Ankylosing spondylitis is a progressive inflammatory disease that typically becomes evident during early to mid adulthood. The disease is characterized by inflammation (arthritis), stiffness, and pain of various joints of the spine and potential loss of spinal mobility. It may involve joints between the spine and the pelvis, known as the sacroiliac joints; joints within the spinal column of the lower back (lumbar spine), the upper back (thoracic spine), and the neck (cervical spine) to varying degrees; as well as joints of the limbs, particularly the legs. Progression may spontaneously subside at any stage of involvement; however, in some individuals, all regions of the spinal column may eventually become involved.

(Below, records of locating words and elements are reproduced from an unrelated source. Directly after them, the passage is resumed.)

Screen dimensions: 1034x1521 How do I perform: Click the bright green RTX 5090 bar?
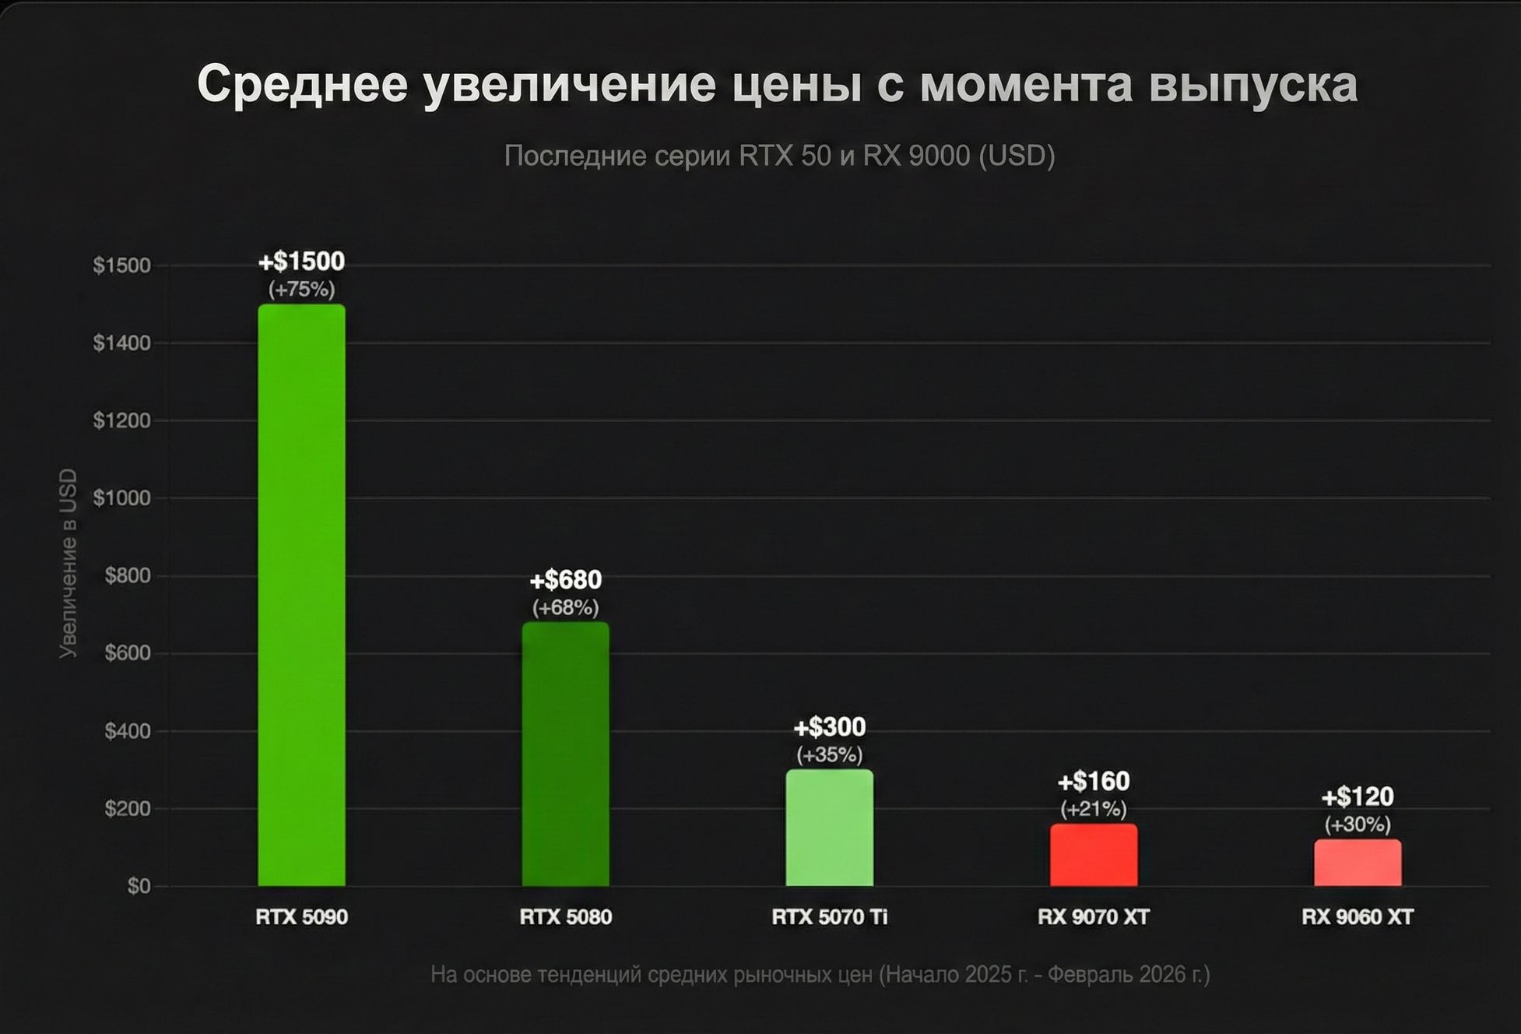301,596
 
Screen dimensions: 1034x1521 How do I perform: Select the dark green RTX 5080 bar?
565,754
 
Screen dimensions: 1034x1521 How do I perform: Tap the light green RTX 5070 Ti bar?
829,828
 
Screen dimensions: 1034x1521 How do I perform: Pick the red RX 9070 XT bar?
1093,855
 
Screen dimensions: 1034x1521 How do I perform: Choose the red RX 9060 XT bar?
1357,863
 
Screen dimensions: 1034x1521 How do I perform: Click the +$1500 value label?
301,262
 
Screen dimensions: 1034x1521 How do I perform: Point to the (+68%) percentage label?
565,607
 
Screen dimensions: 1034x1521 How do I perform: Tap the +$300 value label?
829,727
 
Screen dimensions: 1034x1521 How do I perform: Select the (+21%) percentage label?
1093,809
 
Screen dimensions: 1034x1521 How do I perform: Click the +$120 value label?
1357,797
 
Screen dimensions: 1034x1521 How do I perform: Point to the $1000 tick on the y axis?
121,498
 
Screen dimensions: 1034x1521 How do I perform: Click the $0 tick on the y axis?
139,886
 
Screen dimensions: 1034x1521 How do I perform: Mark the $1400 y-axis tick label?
121,343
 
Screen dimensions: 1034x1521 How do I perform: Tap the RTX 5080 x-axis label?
565,917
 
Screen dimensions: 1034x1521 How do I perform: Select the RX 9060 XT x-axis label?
1357,917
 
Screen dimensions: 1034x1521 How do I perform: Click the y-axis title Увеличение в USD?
69,563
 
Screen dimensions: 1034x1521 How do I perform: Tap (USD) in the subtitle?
1017,156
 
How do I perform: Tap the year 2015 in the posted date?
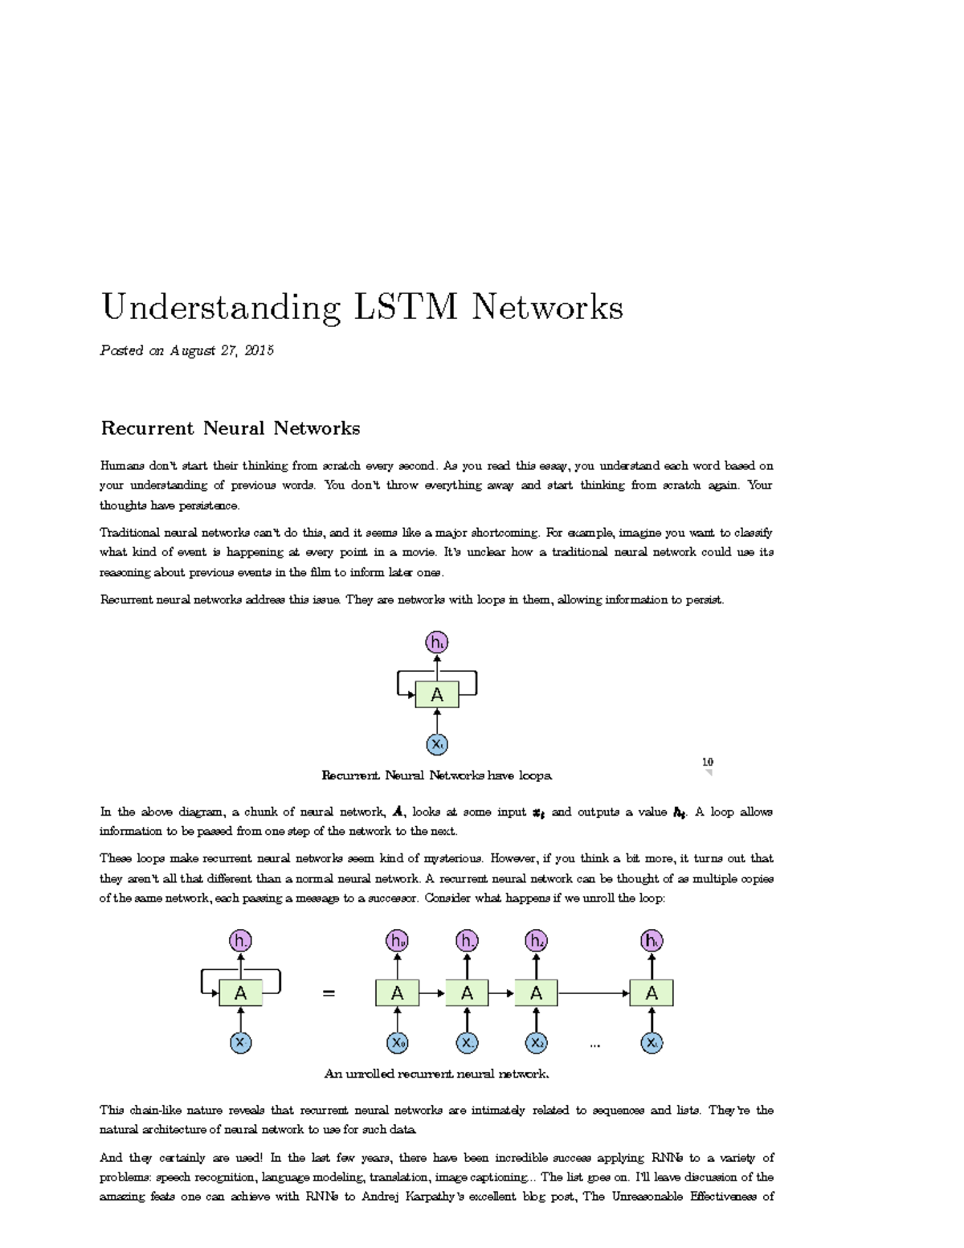(259, 350)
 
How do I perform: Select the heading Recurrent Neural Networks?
(230, 428)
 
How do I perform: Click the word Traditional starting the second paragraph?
(129, 533)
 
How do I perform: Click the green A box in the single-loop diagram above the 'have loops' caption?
(437, 694)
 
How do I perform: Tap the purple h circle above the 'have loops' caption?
(437, 643)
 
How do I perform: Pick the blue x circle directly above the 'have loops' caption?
(437, 744)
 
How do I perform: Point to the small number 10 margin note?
(707, 762)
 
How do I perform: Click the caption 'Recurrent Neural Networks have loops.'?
(437, 775)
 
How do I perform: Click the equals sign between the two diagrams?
(328, 994)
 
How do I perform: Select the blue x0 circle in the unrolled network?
(397, 1043)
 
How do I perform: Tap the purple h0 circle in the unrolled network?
(397, 941)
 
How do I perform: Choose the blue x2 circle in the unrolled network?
(536, 1043)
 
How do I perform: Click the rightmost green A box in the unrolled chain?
(652, 994)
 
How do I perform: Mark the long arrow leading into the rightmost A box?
(594, 994)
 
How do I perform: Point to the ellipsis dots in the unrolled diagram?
(595, 1045)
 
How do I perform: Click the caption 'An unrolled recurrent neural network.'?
(436, 1074)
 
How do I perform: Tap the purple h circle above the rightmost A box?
(652, 941)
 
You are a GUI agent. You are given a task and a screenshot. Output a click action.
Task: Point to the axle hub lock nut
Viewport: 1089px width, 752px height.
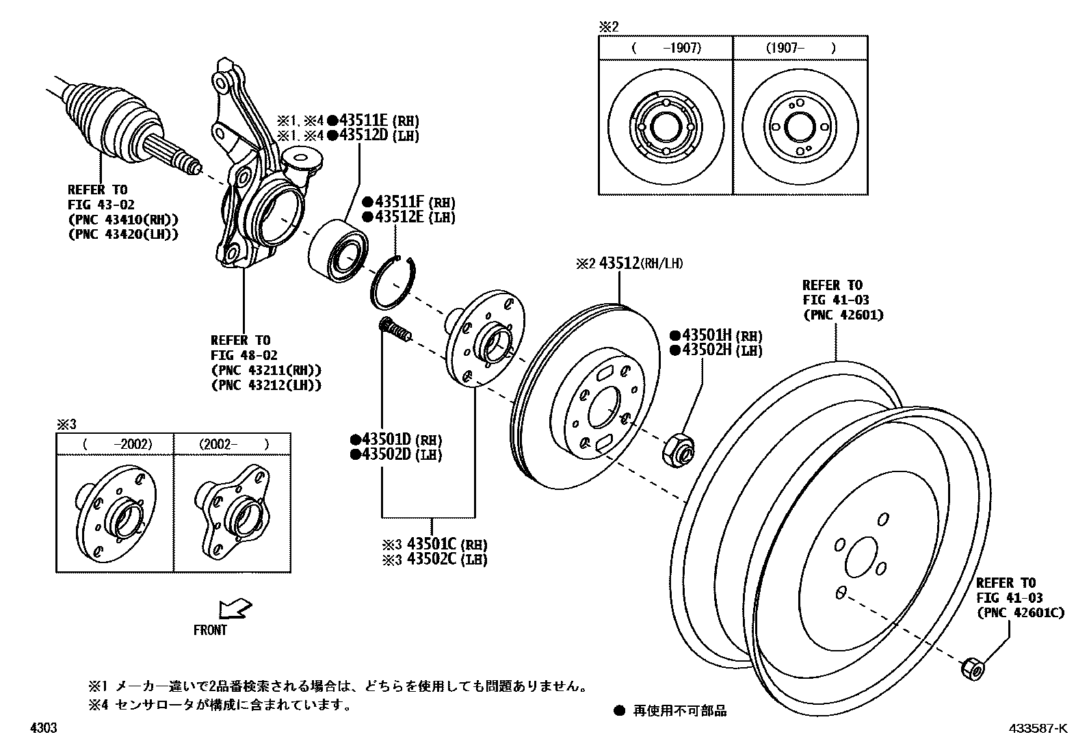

Many affected individuals develop lower back and hip pain that may be more severe at night and after rest. In addition, there is often associated stiffness of affected regions in the morning. In some cases, those with involvement of joints joining the ribs with the spine (costovertebral joints) may have a limited ability to expand the chest to take a deep breath. In addition, in some affected individuals, other associated findings may include recurrent inflammation of the colored region of the eyes (acute iritis), leakage of the aortic valve resulting in a backflow of blood into the lower left chamber (ventricle) of the heart (aortic insufficiency or regurgitation), and/or other abnormalities.
The exact cause of ankylosing spondylitis is not known. However, researchers suggest that genetic, immunologic, and/or environmental factors may play some role.